SEATTLE — For years now, people have been camping on the street outside Ben's Cleaner Sales in SODO.
"The street is filled with criminals, drugs, homelessness, people with mental illnesses that really need help that are unable to help themselves," said sales manager Russ Meyer.
He said until COVID-19 slowed things down, the city's Navigation Team was the only way people were moved out.
On Wednesday, the city council voted 5-4 to effectively dismantle the entire team — after first voting to eliminate police officers on the team as part of a larger push toward defunding law enforcement.
"I think that's probably one of the worst ideas they could do," Meyer said.
Supporters of the Navigation Team believe the team is effective for referring homeless people to services and responding to neighbors.
"These departments are working as a unit, which has made a much more efficient process," said Erin Goodman of the SODO Business Improvement Area.
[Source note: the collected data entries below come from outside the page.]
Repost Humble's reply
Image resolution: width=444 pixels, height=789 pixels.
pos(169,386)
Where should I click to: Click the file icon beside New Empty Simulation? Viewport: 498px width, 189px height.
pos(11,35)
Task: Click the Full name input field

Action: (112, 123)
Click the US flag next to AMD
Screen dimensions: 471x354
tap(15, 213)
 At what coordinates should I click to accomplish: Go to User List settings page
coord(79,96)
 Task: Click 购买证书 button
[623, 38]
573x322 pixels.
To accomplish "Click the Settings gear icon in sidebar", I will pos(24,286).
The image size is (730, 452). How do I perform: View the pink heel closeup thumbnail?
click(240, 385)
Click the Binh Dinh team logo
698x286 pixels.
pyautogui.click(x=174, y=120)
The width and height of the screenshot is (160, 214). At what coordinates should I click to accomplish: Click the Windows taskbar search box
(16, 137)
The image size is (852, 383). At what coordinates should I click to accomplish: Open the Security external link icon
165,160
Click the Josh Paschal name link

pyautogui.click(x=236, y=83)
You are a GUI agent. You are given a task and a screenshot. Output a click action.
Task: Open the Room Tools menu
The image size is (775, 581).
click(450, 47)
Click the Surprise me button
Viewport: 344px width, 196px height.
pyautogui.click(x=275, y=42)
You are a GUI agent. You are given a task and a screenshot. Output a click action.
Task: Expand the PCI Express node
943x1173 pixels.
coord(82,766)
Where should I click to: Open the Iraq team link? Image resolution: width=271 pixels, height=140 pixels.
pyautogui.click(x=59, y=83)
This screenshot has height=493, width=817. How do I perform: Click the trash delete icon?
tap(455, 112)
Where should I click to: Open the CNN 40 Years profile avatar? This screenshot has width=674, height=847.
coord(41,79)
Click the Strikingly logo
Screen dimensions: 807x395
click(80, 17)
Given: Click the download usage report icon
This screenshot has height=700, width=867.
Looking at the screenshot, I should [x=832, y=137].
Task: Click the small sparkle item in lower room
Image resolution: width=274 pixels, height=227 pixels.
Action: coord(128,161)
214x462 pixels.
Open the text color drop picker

The Navigation Team includes police and city social workers.
Launched in 2017 under then-Mayor Ed Murray, it was widely seen as a solution, even a national model.
But critics said the team increasingly focused on sweeping people out, even during the pandemic.
Council President M. Lorena Gonzalez called the Navigation Team's 6% rate of placing people in housing "dismal" and said contractors can do a better job than city workers.
"We're making a choice here to invest in the outreach services that have shown greater success in moving people out of encampments," Gonzalez said.
Daniel Malone of the Downtown Emergency Service Center said police coercion is rarely needed or useful when helping people who are homeless and said the real solution is more housing.
“You can have the greatest outreach workers in town, and you’re not going to convince people to change their situation if the thing you have to offer them, in their estimation, is no better than what they already had,” Malone said.